◆ EXERCISE DESCRIPTION ◆
Once the line containing "Select Django-Accounts from" has been written out, stop; until then, restate each line of the entries below word for word from the first.

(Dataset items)
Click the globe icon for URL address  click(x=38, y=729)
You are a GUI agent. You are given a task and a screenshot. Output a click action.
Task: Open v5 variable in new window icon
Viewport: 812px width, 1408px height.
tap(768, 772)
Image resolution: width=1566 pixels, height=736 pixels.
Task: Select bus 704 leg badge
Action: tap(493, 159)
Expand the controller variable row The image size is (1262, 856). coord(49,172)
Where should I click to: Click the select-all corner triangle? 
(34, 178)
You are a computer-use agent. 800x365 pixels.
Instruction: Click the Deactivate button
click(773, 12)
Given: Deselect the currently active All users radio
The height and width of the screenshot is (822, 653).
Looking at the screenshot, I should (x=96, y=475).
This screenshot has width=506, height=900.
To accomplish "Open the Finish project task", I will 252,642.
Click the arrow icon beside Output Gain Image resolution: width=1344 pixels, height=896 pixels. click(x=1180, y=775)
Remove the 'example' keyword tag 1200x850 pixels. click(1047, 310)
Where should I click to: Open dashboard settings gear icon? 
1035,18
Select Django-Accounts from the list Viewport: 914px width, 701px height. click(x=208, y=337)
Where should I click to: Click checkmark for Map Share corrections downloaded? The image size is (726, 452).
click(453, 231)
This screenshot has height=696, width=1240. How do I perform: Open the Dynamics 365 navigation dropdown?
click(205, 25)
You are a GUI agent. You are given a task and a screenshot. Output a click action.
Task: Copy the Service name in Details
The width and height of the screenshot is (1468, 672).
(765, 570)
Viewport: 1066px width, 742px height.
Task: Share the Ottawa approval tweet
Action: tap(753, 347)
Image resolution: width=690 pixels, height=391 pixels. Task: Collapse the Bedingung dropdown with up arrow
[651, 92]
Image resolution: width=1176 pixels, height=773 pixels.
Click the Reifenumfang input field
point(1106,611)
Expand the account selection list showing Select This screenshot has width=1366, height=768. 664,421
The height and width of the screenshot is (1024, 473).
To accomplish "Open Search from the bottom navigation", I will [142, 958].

◆ COMPLETED TASK ◆
Click the globe icon for URL address  click(x=38, y=729)
You are a GUI agent. You are given a task and a screenshot. Output a click action.
Task: Open v5 variable in new window icon
Viewport: 812px width, 1408px height.
tap(768, 772)
Image resolution: width=1566 pixels, height=736 pixels.
Task: Select bus 704 leg badge
Action: tap(493, 159)
Expand the controller variable row The image size is (1262, 856). coord(49,172)
Where should I click to: Click the select-all corner triangle? 
(34, 178)
You are a computer-use agent. 800x365 pixels.
Instruction: Click the Deactivate button
click(773, 12)
Given: Deselect the currently active All users radio
The height and width of the screenshot is (822, 653).
Looking at the screenshot, I should (x=96, y=475).
This screenshot has width=506, height=900.
To accomplish "Open the Finish project task", I will 252,642.
Click the arrow icon beside Output Gain Image resolution: width=1344 pixels, height=896 pixels. click(x=1180, y=775)
Remove the 'example' keyword tag 1200x850 pixels. click(1047, 310)
Where should I click to: Open dashboard settings gear icon? 
1035,18
Select Django-Accounts from the list Viewport: 914px width, 701px height. click(x=208, y=337)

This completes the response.